The Disarming Act (1 George 1 session 2 C.26) was an 18th-century Act of Parliament of Great Britain that was enacted to curtail Jacobitism among the Scottish clans in the Scottish Highlands after the Jacobite rising of 1715. The new law, which came into effect on 1 November 1716, aimed at "securing the peace of the highlands in Scotland". It outlawed anyone in defined parts of Scotland from having "in his or their custody, use, or bear, broad sword, poignard, whinger, or durk, side pistol, gun, or other warlike weapon" unless authorised.

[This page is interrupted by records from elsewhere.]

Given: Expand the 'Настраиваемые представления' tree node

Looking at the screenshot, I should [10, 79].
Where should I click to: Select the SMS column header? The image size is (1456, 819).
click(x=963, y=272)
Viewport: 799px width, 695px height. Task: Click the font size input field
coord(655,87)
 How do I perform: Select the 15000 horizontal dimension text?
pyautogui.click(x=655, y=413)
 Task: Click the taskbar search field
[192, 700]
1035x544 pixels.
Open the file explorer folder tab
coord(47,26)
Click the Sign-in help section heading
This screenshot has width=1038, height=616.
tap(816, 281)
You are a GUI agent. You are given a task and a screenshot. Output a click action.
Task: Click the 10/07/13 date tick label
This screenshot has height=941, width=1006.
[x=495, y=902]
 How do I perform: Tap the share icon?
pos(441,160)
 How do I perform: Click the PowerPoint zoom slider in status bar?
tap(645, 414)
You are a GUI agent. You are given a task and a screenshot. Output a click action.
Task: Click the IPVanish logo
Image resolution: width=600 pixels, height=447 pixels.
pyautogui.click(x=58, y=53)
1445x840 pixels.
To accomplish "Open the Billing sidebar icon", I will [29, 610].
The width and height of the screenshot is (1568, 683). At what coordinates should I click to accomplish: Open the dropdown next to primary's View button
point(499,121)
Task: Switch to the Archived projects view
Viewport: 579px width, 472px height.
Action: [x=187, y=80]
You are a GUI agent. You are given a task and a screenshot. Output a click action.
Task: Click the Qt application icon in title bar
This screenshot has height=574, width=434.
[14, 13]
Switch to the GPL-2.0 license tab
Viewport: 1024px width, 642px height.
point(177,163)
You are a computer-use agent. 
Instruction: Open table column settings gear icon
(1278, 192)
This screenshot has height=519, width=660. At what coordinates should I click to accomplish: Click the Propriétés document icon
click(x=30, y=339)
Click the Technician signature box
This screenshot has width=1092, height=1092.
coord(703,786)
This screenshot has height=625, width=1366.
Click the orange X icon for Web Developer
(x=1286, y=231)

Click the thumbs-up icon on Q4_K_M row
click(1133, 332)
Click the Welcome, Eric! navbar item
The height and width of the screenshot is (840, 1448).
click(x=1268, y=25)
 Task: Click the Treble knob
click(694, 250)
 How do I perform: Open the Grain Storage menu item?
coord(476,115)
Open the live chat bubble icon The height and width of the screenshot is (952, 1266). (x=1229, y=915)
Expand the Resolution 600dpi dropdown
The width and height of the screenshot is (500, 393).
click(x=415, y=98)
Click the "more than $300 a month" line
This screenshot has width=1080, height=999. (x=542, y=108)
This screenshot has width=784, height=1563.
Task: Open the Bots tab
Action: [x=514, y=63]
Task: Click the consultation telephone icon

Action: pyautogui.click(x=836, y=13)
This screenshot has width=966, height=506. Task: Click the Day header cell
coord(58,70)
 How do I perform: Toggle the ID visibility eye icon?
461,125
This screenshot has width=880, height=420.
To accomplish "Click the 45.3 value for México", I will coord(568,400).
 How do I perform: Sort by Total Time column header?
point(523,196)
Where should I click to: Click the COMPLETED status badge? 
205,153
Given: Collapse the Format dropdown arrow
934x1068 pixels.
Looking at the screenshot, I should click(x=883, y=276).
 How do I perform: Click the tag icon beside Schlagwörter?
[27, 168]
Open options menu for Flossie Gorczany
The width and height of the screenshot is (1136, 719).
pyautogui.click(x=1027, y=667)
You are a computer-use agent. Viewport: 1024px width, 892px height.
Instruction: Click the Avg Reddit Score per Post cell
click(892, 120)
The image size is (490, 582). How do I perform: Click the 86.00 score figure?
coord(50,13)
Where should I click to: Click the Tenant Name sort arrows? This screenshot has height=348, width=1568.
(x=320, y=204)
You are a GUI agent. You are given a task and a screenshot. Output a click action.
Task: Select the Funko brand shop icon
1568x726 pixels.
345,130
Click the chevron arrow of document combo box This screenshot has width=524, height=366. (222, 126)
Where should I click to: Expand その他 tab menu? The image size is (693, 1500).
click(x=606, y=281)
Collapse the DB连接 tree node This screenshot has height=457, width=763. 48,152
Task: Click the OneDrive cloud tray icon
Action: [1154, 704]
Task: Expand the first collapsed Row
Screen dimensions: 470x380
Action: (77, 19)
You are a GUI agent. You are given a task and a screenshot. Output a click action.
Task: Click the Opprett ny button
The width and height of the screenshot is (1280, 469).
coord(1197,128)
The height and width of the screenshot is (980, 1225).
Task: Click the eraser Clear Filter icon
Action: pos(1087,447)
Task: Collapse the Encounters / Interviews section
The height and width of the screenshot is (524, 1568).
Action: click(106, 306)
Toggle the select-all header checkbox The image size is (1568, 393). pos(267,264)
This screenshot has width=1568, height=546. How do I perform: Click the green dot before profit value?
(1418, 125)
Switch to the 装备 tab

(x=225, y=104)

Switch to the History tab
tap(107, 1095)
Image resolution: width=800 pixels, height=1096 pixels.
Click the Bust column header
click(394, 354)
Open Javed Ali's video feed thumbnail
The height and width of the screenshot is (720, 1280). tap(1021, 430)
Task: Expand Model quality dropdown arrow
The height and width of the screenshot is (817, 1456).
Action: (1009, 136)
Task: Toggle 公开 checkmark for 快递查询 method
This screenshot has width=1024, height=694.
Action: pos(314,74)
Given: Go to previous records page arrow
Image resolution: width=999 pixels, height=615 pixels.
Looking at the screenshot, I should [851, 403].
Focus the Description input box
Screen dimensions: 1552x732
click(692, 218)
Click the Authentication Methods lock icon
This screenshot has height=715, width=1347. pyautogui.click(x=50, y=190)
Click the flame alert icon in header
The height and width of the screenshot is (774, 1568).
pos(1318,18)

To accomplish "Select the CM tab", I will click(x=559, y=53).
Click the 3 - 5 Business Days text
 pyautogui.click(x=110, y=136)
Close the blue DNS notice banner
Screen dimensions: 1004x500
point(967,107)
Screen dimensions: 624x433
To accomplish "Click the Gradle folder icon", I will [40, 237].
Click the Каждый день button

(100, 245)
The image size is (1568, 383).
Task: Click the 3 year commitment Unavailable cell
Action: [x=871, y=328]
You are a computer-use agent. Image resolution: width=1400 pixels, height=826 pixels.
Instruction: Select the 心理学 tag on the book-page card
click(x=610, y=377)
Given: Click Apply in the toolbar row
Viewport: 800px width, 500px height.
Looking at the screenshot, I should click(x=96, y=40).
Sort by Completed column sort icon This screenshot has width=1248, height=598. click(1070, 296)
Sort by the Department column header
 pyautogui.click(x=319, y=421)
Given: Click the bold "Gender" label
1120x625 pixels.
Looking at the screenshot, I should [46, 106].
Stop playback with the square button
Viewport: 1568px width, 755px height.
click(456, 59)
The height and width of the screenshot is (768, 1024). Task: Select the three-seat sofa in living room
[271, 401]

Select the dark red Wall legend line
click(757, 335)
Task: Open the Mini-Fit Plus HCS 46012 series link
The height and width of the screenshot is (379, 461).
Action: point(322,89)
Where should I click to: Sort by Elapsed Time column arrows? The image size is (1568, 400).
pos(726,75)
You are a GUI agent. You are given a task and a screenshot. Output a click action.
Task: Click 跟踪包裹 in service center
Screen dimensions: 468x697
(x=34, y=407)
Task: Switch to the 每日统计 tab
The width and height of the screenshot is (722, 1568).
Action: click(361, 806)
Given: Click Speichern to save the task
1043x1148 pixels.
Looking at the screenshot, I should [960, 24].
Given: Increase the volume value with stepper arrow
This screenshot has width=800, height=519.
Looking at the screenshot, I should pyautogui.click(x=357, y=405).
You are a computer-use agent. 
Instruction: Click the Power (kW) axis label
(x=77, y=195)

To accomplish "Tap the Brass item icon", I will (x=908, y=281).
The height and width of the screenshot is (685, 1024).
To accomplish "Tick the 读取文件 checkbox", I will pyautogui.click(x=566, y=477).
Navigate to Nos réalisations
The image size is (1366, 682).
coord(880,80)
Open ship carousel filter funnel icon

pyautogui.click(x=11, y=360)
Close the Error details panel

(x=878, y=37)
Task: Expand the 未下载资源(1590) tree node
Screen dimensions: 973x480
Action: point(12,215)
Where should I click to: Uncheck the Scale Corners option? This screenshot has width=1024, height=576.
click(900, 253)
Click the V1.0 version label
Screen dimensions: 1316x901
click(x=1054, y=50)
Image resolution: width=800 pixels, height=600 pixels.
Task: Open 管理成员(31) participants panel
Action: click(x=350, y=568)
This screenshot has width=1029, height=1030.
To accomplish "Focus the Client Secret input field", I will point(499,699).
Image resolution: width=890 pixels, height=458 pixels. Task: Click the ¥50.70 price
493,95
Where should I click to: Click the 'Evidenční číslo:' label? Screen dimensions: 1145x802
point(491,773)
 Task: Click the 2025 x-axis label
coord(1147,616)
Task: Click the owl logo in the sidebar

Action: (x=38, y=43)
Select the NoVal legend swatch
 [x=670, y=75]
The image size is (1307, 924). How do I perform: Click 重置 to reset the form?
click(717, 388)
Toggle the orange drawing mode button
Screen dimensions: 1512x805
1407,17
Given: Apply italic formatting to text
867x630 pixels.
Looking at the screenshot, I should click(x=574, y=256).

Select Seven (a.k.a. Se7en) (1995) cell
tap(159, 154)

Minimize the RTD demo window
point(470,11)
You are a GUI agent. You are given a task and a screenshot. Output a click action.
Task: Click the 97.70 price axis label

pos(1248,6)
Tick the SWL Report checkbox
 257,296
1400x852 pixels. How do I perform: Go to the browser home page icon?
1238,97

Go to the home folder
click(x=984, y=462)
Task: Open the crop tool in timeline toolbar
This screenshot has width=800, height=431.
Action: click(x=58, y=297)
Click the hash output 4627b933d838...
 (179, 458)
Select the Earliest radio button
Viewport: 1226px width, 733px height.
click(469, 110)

However, the act proved ineffectual at enforcing the ban. In 1725 a new act was passed that for "disarming the highlands in that part of Great Britain called Scotland; and for the better securing the peace and quiet of that part of the kingdom". This new law was enforced by Major-General George Wade, who used it to successfully confiscate a significant number of weapons. Wade's efforts to confiscate weapons of war from was proven by the number of antiquated weapons brandished by the Highlanders who answered the call when Bonnie Prince Charlie began the Jacobite rising at Glenfinnan in 1745. Nevertheless, the Jacobite forces quickly acquired many of the latest British Army-issued government Land Pattern Muskets and bayonets after their resounding victory at Prestonpans.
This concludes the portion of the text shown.